Problem requirements = Convert the items from the line containing "You are a computer-use" through the line containing "Action: [397, 125]" into a two-column CSV headed item_text and answer, with one row per item. Put each item's text and its answer in their own quoted fields, and replace any line breaks with spaces.

■ ■ ■ ■ ■

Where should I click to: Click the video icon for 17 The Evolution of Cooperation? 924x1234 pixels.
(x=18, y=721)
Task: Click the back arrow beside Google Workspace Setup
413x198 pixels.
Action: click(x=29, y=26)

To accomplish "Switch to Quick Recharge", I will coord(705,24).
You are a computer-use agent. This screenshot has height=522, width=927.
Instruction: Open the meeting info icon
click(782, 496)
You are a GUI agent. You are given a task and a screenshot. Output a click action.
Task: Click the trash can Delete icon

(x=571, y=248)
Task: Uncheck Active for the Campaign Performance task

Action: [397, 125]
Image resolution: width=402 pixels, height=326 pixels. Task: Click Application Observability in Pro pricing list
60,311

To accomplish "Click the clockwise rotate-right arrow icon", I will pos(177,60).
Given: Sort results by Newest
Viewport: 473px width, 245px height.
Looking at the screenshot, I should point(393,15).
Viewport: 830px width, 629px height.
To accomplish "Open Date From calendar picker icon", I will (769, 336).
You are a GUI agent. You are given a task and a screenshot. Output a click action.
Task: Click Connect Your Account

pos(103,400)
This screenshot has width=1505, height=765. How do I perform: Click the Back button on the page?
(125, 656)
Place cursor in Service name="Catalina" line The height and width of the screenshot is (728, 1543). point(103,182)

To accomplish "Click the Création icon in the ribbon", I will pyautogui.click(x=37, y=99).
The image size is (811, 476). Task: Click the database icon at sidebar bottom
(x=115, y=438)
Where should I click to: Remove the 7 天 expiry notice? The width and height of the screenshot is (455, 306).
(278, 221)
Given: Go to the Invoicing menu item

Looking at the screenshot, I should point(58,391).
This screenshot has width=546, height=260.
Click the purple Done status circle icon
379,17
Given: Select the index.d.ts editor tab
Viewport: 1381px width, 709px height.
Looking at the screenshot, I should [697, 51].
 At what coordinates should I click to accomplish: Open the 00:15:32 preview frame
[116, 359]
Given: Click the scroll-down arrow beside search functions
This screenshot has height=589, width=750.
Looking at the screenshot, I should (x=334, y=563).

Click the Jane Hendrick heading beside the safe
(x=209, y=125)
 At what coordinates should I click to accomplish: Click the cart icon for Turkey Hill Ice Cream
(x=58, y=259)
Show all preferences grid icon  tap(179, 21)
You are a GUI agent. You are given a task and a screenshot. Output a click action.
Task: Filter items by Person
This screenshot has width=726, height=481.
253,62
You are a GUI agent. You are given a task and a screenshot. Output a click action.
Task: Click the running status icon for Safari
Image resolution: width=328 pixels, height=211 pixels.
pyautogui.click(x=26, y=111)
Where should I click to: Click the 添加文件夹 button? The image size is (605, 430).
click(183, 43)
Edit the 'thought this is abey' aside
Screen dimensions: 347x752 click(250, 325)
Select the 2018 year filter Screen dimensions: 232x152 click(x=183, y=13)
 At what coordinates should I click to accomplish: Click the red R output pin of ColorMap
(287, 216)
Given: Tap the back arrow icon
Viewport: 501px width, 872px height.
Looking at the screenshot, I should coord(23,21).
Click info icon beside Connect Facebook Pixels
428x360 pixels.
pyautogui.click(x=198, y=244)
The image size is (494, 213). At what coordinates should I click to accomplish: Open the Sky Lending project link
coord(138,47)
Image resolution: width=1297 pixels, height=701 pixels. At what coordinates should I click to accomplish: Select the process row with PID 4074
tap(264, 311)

■ ■ ■ ■ ■

Output of the exercise =
item_text,answer
"You are a computer-use agent. This screenshot has height=522, width=927. Instruction: Open the meeting info icon","click(782, 496)"
"You are a GUI agent. You are given a task and a screenshot. Output a click action. Task: Click the trash can Delete icon","(x=571, y=248)"
"Task: Uncheck Active for the Campaign Performance task","Action: [397, 125]"